Your task is to repeat the records exactly from the line containing "Where should I click to: Select" onward, through the final line.

Stored records:
┄┄┄┄┄┄┄┄┄┄┄┄┄┄┄┄┄┄┄┄

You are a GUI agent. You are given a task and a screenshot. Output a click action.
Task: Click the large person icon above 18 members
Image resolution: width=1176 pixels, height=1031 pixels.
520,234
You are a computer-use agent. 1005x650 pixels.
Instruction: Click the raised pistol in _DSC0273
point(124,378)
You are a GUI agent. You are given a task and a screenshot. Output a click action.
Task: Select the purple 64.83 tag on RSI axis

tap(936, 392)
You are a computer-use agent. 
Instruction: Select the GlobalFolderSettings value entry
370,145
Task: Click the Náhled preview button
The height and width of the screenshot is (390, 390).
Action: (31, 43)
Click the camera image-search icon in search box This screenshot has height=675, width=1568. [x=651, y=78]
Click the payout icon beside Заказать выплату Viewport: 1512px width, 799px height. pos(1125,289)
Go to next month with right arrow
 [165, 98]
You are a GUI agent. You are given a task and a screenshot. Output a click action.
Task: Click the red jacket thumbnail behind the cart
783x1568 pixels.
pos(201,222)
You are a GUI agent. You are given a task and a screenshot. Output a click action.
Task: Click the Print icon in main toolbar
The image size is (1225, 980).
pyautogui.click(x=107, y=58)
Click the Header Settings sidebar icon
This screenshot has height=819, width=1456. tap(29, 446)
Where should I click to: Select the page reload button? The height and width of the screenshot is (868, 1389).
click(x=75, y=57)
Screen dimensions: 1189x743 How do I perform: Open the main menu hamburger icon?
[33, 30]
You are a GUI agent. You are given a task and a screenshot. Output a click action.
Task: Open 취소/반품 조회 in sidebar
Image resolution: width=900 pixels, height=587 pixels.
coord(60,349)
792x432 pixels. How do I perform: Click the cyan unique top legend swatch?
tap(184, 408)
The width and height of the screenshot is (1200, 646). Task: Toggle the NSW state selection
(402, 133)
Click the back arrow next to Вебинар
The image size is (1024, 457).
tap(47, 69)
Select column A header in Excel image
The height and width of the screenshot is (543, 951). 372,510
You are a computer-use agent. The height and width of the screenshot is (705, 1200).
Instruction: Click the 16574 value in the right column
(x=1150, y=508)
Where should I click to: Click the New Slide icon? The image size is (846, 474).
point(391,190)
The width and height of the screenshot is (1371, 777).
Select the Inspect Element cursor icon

┄┄┄┄┄┄┄┄┄┄┄┄┄┄┄┄┄┄┄┄

ANSWER SECTION:
Where should I click to: Select the page reload button? The height and width of the screenshot is (868, 1389).
click(x=75, y=57)
Screen dimensions: 1189x743 How do I perform: Open the main menu hamburger icon?
[33, 30]
You are a GUI agent. You are given a task and a screenshot. Output a click action.
Task: Open 취소/반품 조회 in sidebar
Image resolution: width=900 pixels, height=587 pixels.
coord(60,349)
792x432 pixels. How do I perform: Click the cyan unique top legend swatch?
tap(184, 408)
The width and height of the screenshot is (1200, 646). Task: Toggle the NSW state selection
(402, 133)
Click the back arrow next to Вебинар
The image size is (1024, 457).
tap(47, 69)
Select column A header in Excel image
The height and width of the screenshot is (543, 951). 372,510
You are a computer-use agent. The height and width of the screenshot is (705, 1200).
Instruction: Click the 16574 value in the right column
(x=1150, y=508)
Where should I click to: Click the New Slide icon? The image size is (846, 474).
point(391,190)
The width and height of the screenshot is (1371, 777).
Select the Inspect Element cursor icon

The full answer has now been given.